Prepare for Back-To-School Medical Needs

August 19, 2013

Kids Going to SchoolIf your child has allergies or a medical condition, take time to plan for a healthy year at school. For children with special health needs a little preparation can lead to a more successful school year.

Environmental Allergies and Asthma

If your child has mild allergies, such as hay fever, help him or her prepare for ragweed season by sending over-the-counter or prescription medications to the school nurse before the sniffles are due to start.

If your child has more severe allergies, alert the school. Set up a meeting with your child’s teacher and the school nurse to detail the allergies, medications and emergency interventions. Convey the information in writing, too, and find out who at the school is responsible for administering emergency treatment, such as epinephrine, should your child suffer an allergy attack during school hours. If your child has life-threatening allergies, he or she should wear an emergency bracelet at all times.

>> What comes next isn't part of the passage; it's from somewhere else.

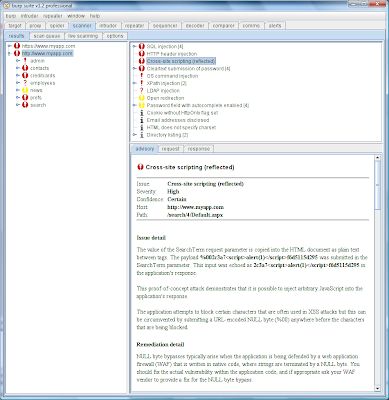Click info icon next to Email addresses disclosed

Make similar preparations for children with asthma. Provide inhalers and other medication before they’re needed, and confirm written information in a meeting with teachers and school health officials.

Some schools allow children to carry and administer their own inhalers, while others only permit nurses, teachers or other designated people to do it. Familiarize yourself with your school’s policy, including who administers medications when there’s a substitute teacher or if your child goes on a field trip.

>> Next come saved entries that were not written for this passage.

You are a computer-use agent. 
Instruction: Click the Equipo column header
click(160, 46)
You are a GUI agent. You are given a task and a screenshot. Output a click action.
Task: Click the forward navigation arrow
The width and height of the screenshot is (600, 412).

Food Allergies, Diabetes and Other Dietary Needs

If your child has special dietary needs, such as diabetic or other health-related restrictions or food allergies, it’s important to work with the school regarding those concerns. Clear communication with your child’s school custodians is a must. The American Academy of Pediatrics suggests planning early and communicating your child’s health needs in writing to the school. They also advocate creating an emergency plan detailing the steps to take in the event of an adverse health event, such as hyperglycemia or hypoglycemia. Send adequate daily and emergency supplies to school, and have clear guidelines for those administering treatments and medications.

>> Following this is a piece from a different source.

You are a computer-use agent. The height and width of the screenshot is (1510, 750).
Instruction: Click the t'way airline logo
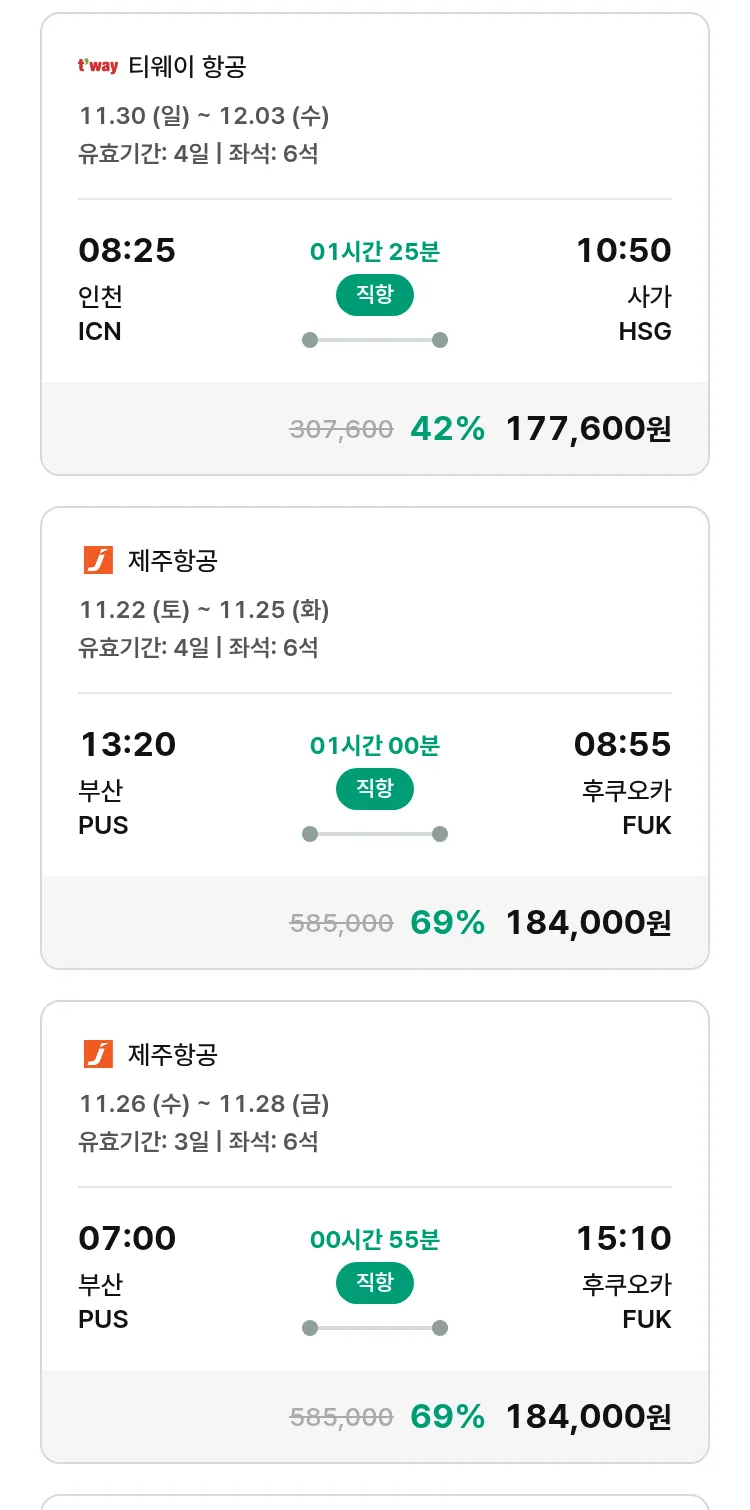(98, 67)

Also, ensure your child has the maturity and understanding to identify and refuse foods that will harm him or her. This is important, as even the most careful school personnel cannot control every bite a child eats.

Medications

Take time to learn about your school’s medication policy (who dispenses medications, how containers should be labeled and how meds should be conveyed to and from the school) before you need to use it. In an era of zero-tolerance policies, however, many school districts may suspend or otherwise discipline a child for possessing over-the-counter medications at school.

With a little forethought, your child will be off to a healthy start during the new school year.